La présidente Samia Suluhu Hassan va donc entamer son premier mandat de cinq ans, de présidente élue, de la République unie de Tanzanie, dans un climat d’incertitude et de vives tensions. Selon les chiffres avancés par l’opposition tanzanienne et cités par RFI et plusieurs autres médias, le pays déplore plus de 700 morts en date du 31 octobre 2025, en trois jours de manifestations. Le Secrétaire général de l’ONU, Antonio Guteress, a exprimé sa profonde préoccupation par la situation dans le pays après les élections générales, y compris par les informations sur des morts et des blessés pendant les manifestations. Il a déploré les pertes en vies humaines et a présenté ses condoléances aux familles des victimes. Il a appelé à une enquête approfondie et impartiale sur les allégations liées à un recours excessif à la force. Il s’est dit profondément troublé par les informations sur les disparitions forcées et les détentions pendant la période préélectorale. Il a exhorté les autorités à garantir un procès équitable à tous les détenus, à assurer leur sûreté et leur sécurité, et à mener des enquêtes approfondies et impartiales sur toutes les allégations relatives aux violations des droits de l’homme, conformément aux normes internationales.

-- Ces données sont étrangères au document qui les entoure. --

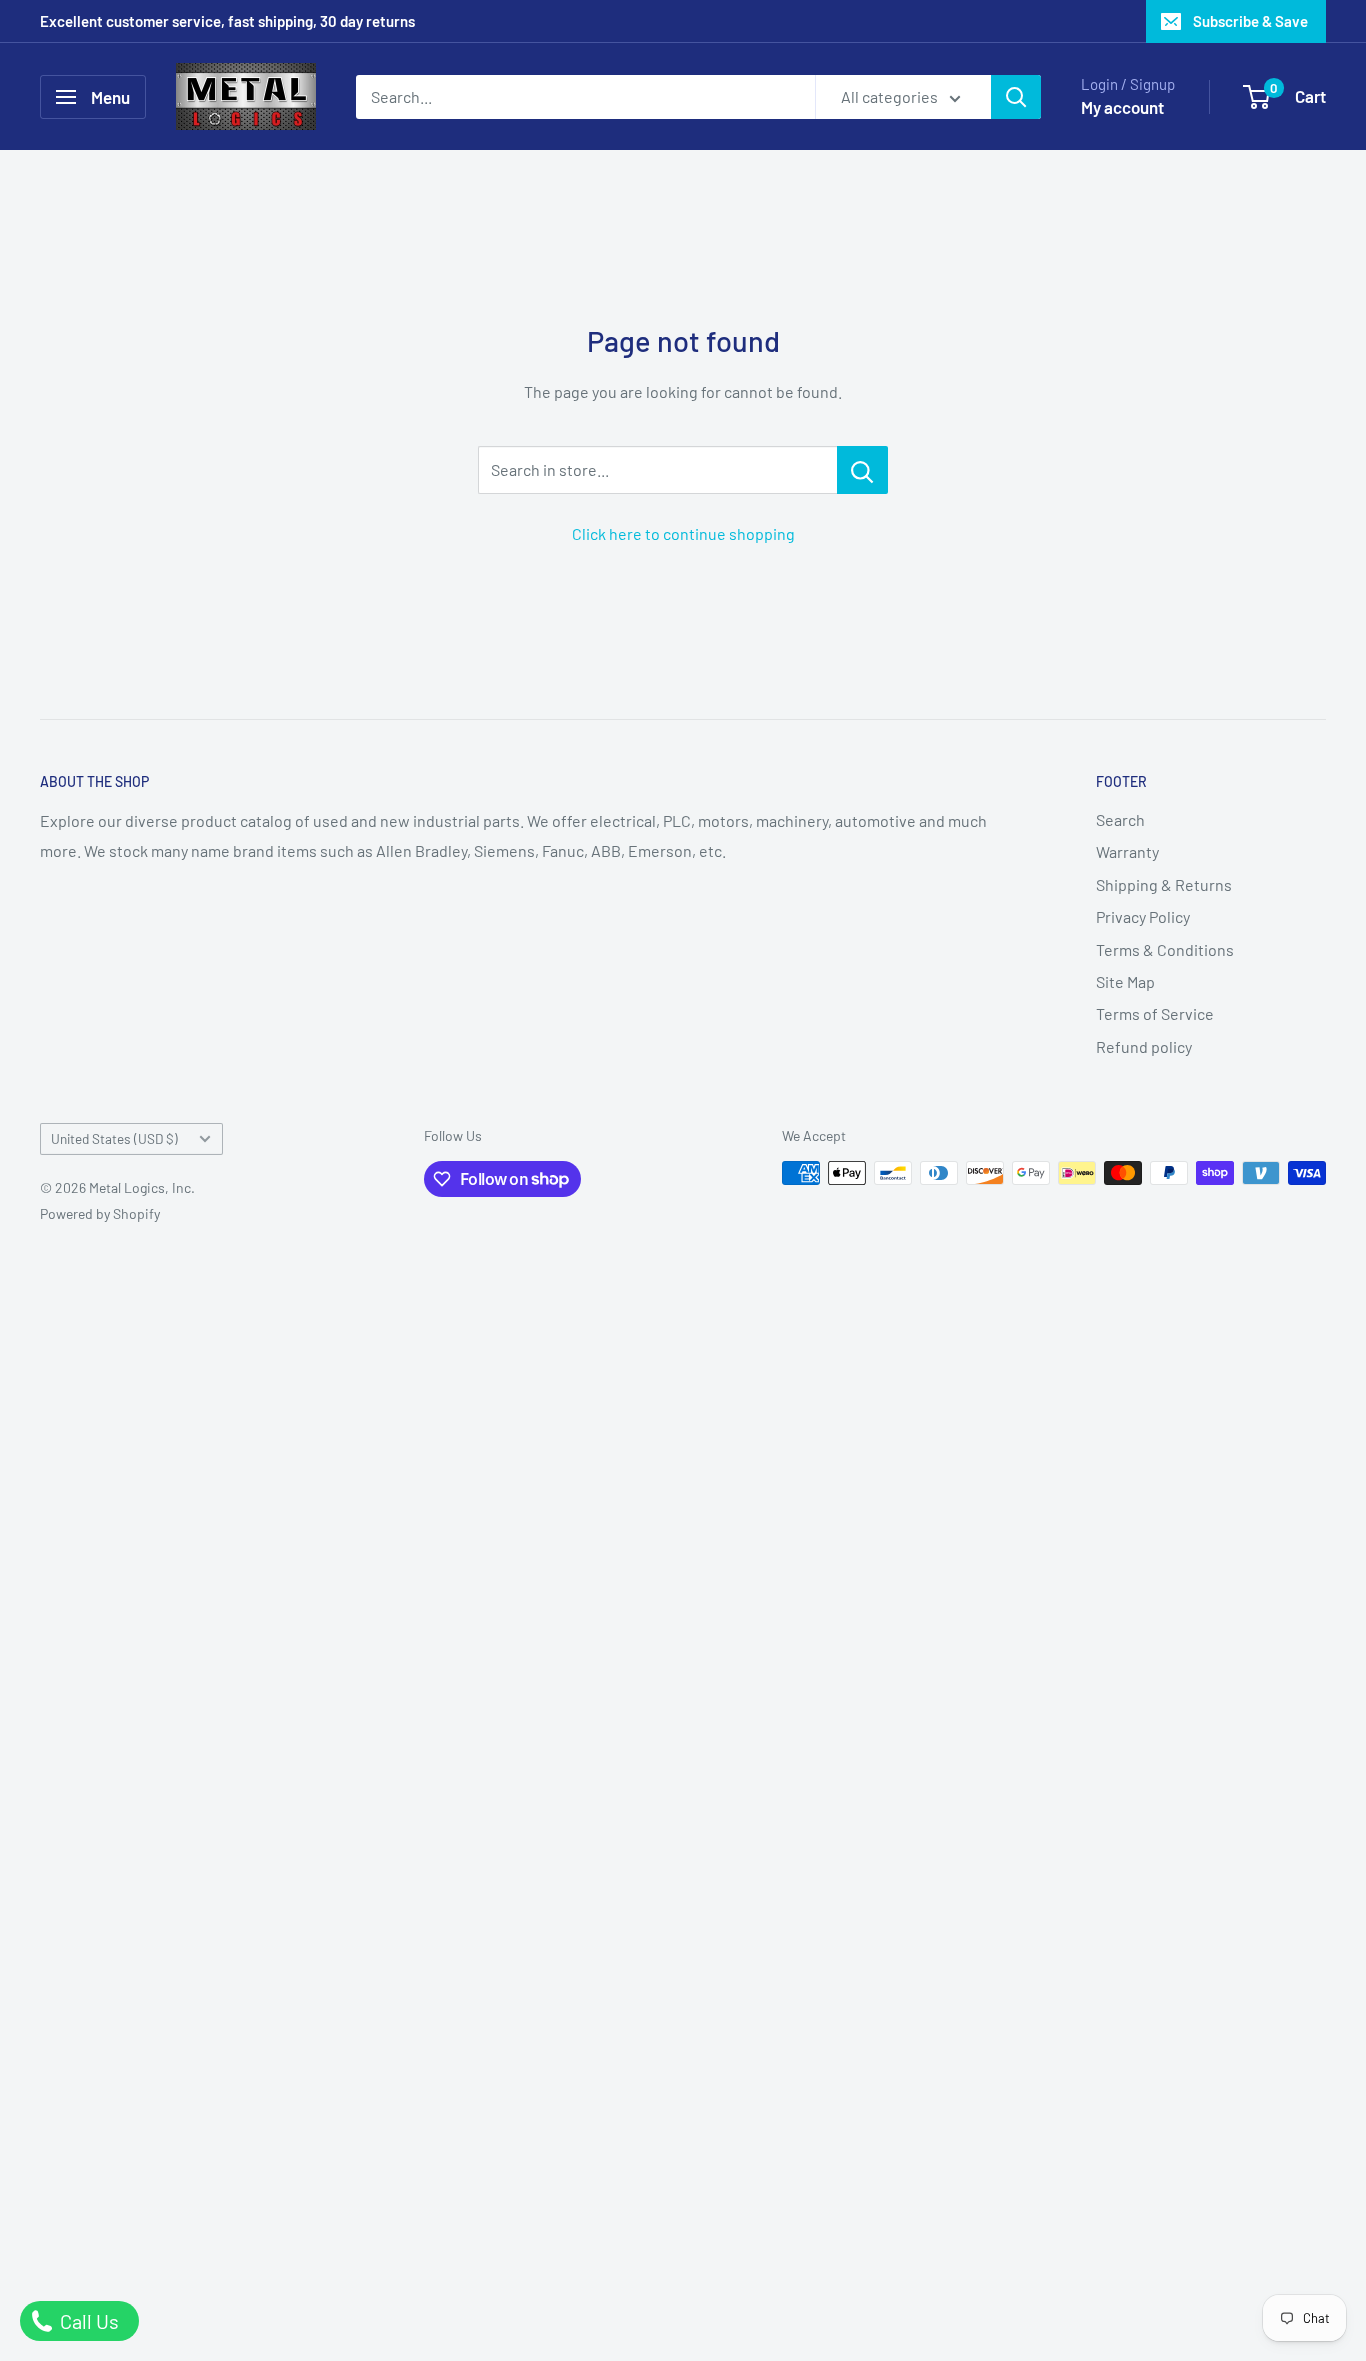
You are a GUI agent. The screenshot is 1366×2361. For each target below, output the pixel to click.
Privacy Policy (1143, 916)
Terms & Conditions (1165, 949)
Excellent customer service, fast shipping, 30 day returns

Tout semble montrer que la République unie de Tanzanie ne connaîtra plus le silence de la tombe qui a caractérisé le pays depuis l’indépendance et qui a permis à ceux qui sont au pouvoir de se permettre de négliger les voix de leur peuple. Ils seront obligés de trouver une solution convenable et acceptable pour résoudre les problèmes sociopolitiques et économiques qui rongent le pays. C’est pourquoi, aujourd’hui, tous les observateurs de la scène politique tanzanienne s’accordent sur la légitimité des revendications majeures de la population tanzanienne qui ne pourront plus être négligés, ou renvoyer aux calendes grecques : l’adoption de la nouvelle constitution[1] qui relève de l’expression du peuple, les réformes électorales et la justice politique, économique et sociale. Mais, tout cela ne pourra pas se faire dans un climat de tension et méfiance. La Tanzanie a besoin de lancer un dialogue national qui aboutira à la réconciliation nationale.
Les élections de Zanzibar
Les résultats des élections de Zanzibar en faveur du candidat du parti au pouvoir, CCM, n’ont pas non plus été reconnus par l’opposition, Alliance for Change and Transparence (ACT). La commission électorale de Zanzibar (ZEC) a déclaré l’actuel président de Zanzibar, Hussein Ali Hassan Mwinyi, vainqueur par presque 75% des voix exprimées. Vu la concurrence, très serrée entre les deux partis politiques dans les îles, gagner avec 75% semble être très excessif.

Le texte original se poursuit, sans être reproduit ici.